• Task details: Present every one of the items below as a Markdown table with two columns, Row and Line. Number each row and omit blank lines.

───── Task input ─────

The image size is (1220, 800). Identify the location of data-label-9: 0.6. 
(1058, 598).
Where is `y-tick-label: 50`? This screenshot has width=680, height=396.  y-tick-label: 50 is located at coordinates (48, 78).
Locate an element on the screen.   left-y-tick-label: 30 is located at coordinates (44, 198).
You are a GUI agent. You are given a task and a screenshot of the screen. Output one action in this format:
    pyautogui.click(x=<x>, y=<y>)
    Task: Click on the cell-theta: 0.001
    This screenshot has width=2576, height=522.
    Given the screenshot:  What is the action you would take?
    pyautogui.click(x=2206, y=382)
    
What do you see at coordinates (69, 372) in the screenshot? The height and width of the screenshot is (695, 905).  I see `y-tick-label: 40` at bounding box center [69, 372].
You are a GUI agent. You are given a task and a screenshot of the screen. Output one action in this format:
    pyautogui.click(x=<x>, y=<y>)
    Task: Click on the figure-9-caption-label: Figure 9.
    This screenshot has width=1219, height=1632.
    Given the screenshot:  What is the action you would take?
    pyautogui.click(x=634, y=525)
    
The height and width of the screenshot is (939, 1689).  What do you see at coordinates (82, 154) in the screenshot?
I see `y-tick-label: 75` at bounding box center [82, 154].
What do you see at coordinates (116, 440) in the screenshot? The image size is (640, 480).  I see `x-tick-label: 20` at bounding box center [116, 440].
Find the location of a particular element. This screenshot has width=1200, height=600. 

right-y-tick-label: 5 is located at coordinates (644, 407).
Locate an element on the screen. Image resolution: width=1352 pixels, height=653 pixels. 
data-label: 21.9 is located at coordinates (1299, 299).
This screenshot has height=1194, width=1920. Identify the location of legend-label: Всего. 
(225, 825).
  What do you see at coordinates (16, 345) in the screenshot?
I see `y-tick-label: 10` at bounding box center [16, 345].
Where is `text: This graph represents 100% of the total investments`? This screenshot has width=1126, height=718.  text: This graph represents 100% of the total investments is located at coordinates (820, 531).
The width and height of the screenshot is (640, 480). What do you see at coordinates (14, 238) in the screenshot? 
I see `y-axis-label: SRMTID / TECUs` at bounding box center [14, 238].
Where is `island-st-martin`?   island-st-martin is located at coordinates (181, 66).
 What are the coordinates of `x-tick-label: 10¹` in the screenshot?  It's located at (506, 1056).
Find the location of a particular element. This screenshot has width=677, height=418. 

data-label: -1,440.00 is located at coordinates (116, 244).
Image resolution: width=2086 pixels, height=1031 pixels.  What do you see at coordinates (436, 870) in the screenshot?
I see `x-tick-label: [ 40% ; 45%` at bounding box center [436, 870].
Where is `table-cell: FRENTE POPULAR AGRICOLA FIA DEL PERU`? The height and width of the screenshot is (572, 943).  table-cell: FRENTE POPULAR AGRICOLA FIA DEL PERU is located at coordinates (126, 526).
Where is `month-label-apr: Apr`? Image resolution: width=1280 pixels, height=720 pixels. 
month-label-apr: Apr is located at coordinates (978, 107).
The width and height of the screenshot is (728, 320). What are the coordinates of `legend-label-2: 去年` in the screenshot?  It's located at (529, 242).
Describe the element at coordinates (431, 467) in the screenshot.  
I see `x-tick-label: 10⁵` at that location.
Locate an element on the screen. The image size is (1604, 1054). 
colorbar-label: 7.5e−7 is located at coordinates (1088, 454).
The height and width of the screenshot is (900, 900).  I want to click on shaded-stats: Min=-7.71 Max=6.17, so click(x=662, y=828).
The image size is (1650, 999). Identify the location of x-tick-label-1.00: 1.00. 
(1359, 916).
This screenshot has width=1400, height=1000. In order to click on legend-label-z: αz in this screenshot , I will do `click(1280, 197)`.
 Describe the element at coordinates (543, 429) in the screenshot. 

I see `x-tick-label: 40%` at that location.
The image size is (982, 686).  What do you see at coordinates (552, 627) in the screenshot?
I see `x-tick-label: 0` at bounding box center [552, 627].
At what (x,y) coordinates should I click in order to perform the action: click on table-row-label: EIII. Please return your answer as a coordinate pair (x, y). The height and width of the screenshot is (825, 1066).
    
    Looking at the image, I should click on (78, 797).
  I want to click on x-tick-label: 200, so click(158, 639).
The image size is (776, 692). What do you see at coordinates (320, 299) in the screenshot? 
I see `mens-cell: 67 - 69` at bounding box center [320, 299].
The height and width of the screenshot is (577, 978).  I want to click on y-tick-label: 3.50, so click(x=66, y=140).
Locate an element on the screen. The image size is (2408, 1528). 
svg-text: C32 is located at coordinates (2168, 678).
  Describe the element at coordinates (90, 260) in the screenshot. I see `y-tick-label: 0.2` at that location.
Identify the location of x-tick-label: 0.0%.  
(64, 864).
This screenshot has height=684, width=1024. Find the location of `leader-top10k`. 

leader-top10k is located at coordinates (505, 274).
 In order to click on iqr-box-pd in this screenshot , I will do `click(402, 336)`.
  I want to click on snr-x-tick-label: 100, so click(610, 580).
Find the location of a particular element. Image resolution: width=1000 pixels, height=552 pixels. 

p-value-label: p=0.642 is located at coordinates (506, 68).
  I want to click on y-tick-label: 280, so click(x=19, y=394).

─────

• Solution for this problem:
| Row | Line |
|---|---|
| 1 | The image size is (1220, 800). Identify the location of data-label-9: 0.6.  |
| 2 | (1058, 598). |
| 3 | Where is `y-tick-label: 50`? This screenshot has width=680, height=396.  y-tick-label: 50 is located at coordinates (48, 78). |
| 4 | Locate an element on the screen.   left-y-tick-label: 30 is located at coordinates (44, 198). |
| 5 | You are a GUI agent. You are given a task and a screenshot of the screen. Output one action in this format: |
| 6 |     pyautogui.click(x=<x>, y=<y>) |
| 7 |     Task: Click on the cell-theta: 0.001 |
| 8 |     This screenshot has width=2576, height=522. |
| 9 |     Given the screenshot:  What is the action you would take? |
| 10 |     pyautogui.click(x=2206, y=382) |
| 11 | What do you see at coordinates (69, 372) in the screenshot? The height and width of the screenshot is (695, 905).  I see `y-tick-label: 40` at bounding box center [69, 372]. |
| 12 | You are a GUI agent. You are given a task and a screenshot of the screen. Output one action in this format: |
| 13 |     pyautogui.click(x=<x>, y=<y>) |
| 14 |     Task: Click on the figure-9-caption-label: Figure 9. |
| 15 |     This screenshot has width=1219, height=1632. |
| 16 |     Given the screenshot:  What is the action you would take? |
| 17 |     pyautogui.click(x=634, y=525) |
| 18 | The height and width of the screenshot is (939, 1689).  What do you see at coordinates (82, 154) in the screenshot? |
| 19 | I see `y-tick-label: 75` at bounding box center [82, 154]. |
| 20 | What do you see at coordinates (116, 440) in the screenshot? The image size is (640, 480).  I see `x-tick-label: 20` at bounding box center [116, 440]. |
| 21 | Find the location of a particular element. This screenshot has width=1200, height=600.  |
| 22 | right-y-tick-label: 5 is located at coordinates (644, 407). |
| 23 | Locate an element on the screen. Image resolution: width=1352 pixels, height=653 pixels.  |
| 24 | data-label: 21.9 is located at coordinates (1299, 299). |
| 25 | This screenshot has height=1194, width=1920. Identify the location of legend-label: Всего.  |
| 26 | (225, 825). |
| 27 |   What do you see at coordinates (16, 345) in the screenshot? |
| 28 | I see `y-tick-label: 10` at bounding box center [16, 345]. |
| 29 | Where is `text: This graph represents 100% of the total investments`? This screenshot has width=1126, height=718.  text: This graph represents 100% of the total investments is located at coordinates (820, 531). |
| 30 | The width and height of the screenshot is (640, 480). What do you see at coordinates (14, 238) in the screenshot?  |
| 31 | I see `y-axis-label: SRMTID / TECUs` at bounding box center [14, 238]. |
| 32 | Where is `island-st-martin`?   island-st-martin is located at coordinates (181, 66). |
| 33 |  What are the coordinates of `x-tick-label: 10¹` in the screenshot?  It's located at (506, 1056). |
| 34 | Find the location of a particular element. This screenshot has width=677, height=418.  |
| 35 | data-label: -1,440.00 is located at coordinates (116, 244). |
| 36 | Image resolution: width=2086 pixels, height=1031 pixels.  What do you see at coordinates (436, 870) in the screenshot? |
| 37 | I see `x-tick-label: [ 40% ; 45%` at bounding box center [436, 870]. |
| 38 | Where is `table-cell: FRENTE POPULAR AGRICOLA FIA DEL PERU`? The height and width of the screenshot is (572, 943).  table-cell: FRENTE POPULAR AGRICOLA FIA DEL PERU is located at coordinates (126, 526). |
| 39 | Where is `month-label-apr: Apr`? Image resolution: width=1280 pixels, height=720 pixels.  |
| 40 | month-label-apr: Apr is located at coordinates (978, 107). |
| 41 | The width and height of the screenshot is (728, 320). What are the coordinates of `legend-label-2: 去年` in the screenshot?  It's located at (529, 242). |
| 42 | Describe the element at coordinates (431, 467) in the screenshot.   |
| 43 | I see `x-tick-label: 10⁵` at that location. |
| 44 | Locate an element on the screen. The image size is (1604, 1054).  |
| 45 | colorbar-label: 7.5e−7 is located at coordinates (1088, 454). |
| 46 | The height and width of the screenshot is (900, 900).  I want to click on shaded-stats: Min=-7.71 Max=6.17, so click(x=662, y=828). |
| 47 | The image size is (1650, 999). Identify the location of x-tick-label-1.00: 1.00.  |
| 48 | (1359, 916). |
| 49 | This screenshot has width=1400, height=1000. In order to click on legend-label-z: αz in this screenshot , I will do `click(1280, 197)`. |
| 50 |  Describe the element at coordinates (543, 429) in the screenshot.  |
| 51 | I see `x-tick-label: 40%` at that location. |
| 52 | The image size is (982, 686).  What do you see at coordinates (552, 627) in the screenshot? |
| 53 | I see `x-tick-label: 0` at bounding box center [552, 627]. |
| 54 | At what (x,y) coordinates should I click in order to perform the action: click on table-row-label: EIII. Please return your answer as a coordinate pair (x, y). The height and width of the screenshot is (825, 1066). |
| 55 |     Looking at the image, I should click on (78, 797). |
| 56 |   I want to click on x-tick-label: 200, so click(158, 639). |
| 57 | The image size is (776, 692). What do you see at coordinates (320, 299) in the screenshot?  |
| 58 | I see `mens-cell: 67 - 69` at bounding box center [320, 299]. |
| 59 | The height and width of the screenshot is (577, 978).  I want to click on y-tick-label: 3.50, so click(x=66, y=140). |
| 60 | Locate an element on the screen. The image size is (2408, 1528).  |
| 61 | svg-text: C32 is located at coordinates (2168, 678). |
| 62 |   Describe the element at coordinates (90, 260) in the screenshot. I see `y-tick-label: 0.2` at that location. |
| 63 | Identify the location of x-tick-label: 0.0%.   |
| 64 | (64, 864). |
| 65 | This screenshot has height=684, width=1024. Find the location of `leader-top10k`.  |
| 66 | leader-top10k is located at coordinates (505, 274). |
| 67 |  In order to click on iqr-box-pd in this screenshot , I will do `click(402, 336)`. |
| 68 |   I want to click on snr-x-tick-label: 100, so click(610, 580). |
| 69 | Find the location of a particular element. Image resolution: width=1000 pixels, height=552 pixels.  |
| 70 | p-value-label: p=0.642 is located at coordinates (506, 68). |
| 71 |   I want to click on y-tick-label: 280, so click(x=19, y=394). |